As US-based technology company OpenAI released a text-to-video model, Sora, last month, raising the stakes in the global AI race, more Chinese enterprises are creating lightweight large language models.
A smaller large model, sometimes referred to as a lightweight model, is essentially one that needs fewer parameters. In comparison to large models, this implies that their ability to process and produce text will be restricted.
To put it simply, these compact models are similar to these large models, which are similar to luxury sport utility vehicles.
The Chinese AI startup ModelBest Inc. garnered significant attention in the industry in February when it unveiled its most recent lightweight large model.
Called MiniCPM-2B, the model has an embedded capacity of 2 billion parameters, a far smaller number than the 1.7 trillion parameters that OpenAI’s massive GPT-4.0 can process.

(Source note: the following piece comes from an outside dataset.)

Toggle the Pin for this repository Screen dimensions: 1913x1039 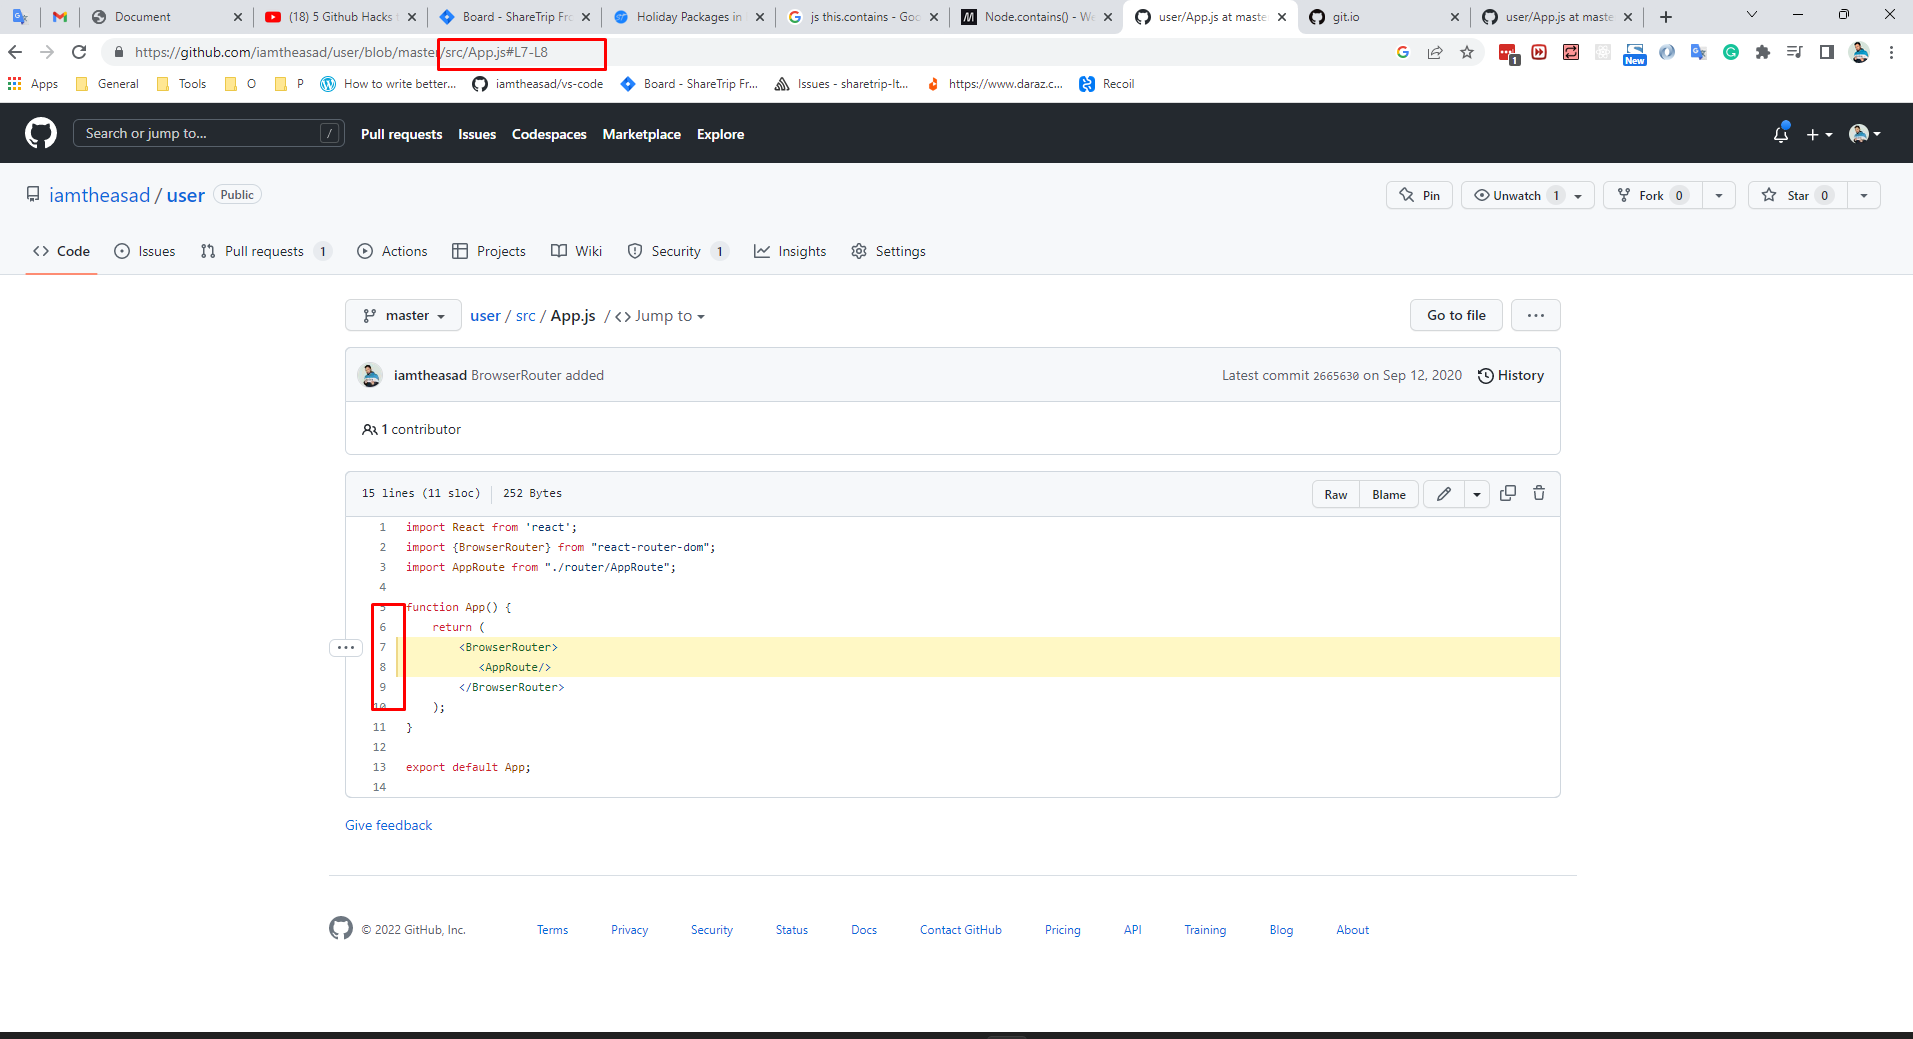coord(1418,195)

With 2.7 billion parameters, Phi-2 is a tiny language model that can understand language and make common sense decisions. It was released in December by the US tech giant Microsoft.
The new model performs similarly to the Mistral-7B from the French AI company Mistral on publicly available general benchmarks, according to ModelBest CEO Li Dahai. However, Mistral’s model performs better in arithmetic, coding, and Chinese. Li said that with parameters at the 10-billion level, its overall performance outperforms some peer large models.
“Both large and smaller large models have their advantages, depending on the specific requirements of a task and their constraints, but Chinese companies may find a way out to leverage small models amid an AI boom,” Li added.
In an earlier interview, Zhou Hongyi, the founder and chairman of 360 Security Technology and a participant in the current two sessions of the 14th National Committee of the Chinese People’s Political Consultative Conference, stated that it might be difficult to develop a large model that is universal and better than GPT-4.0 at this time.
According to him, GPT-4.0 “knows everything, it is not specialized” at this point.
“If we can excel in a particular business domain by training a model with unique business data and integrating it with many business tools within that sector, such a model will not only have intelligence, but also possess unique knowledge, even hands and feet,” he explained.
According to Li, there will be significant commercial value for such a lightweight model if it can be implemented in various industries.
“If the model is compressed, it will require fewer calculations to operate, which also means less powerful processors and less time to complete responses,” Li explained.
“With the popularity of such end-side models, the inference cost of more electronic devices, such as mobile phones, will further decrease in the future,” he stated.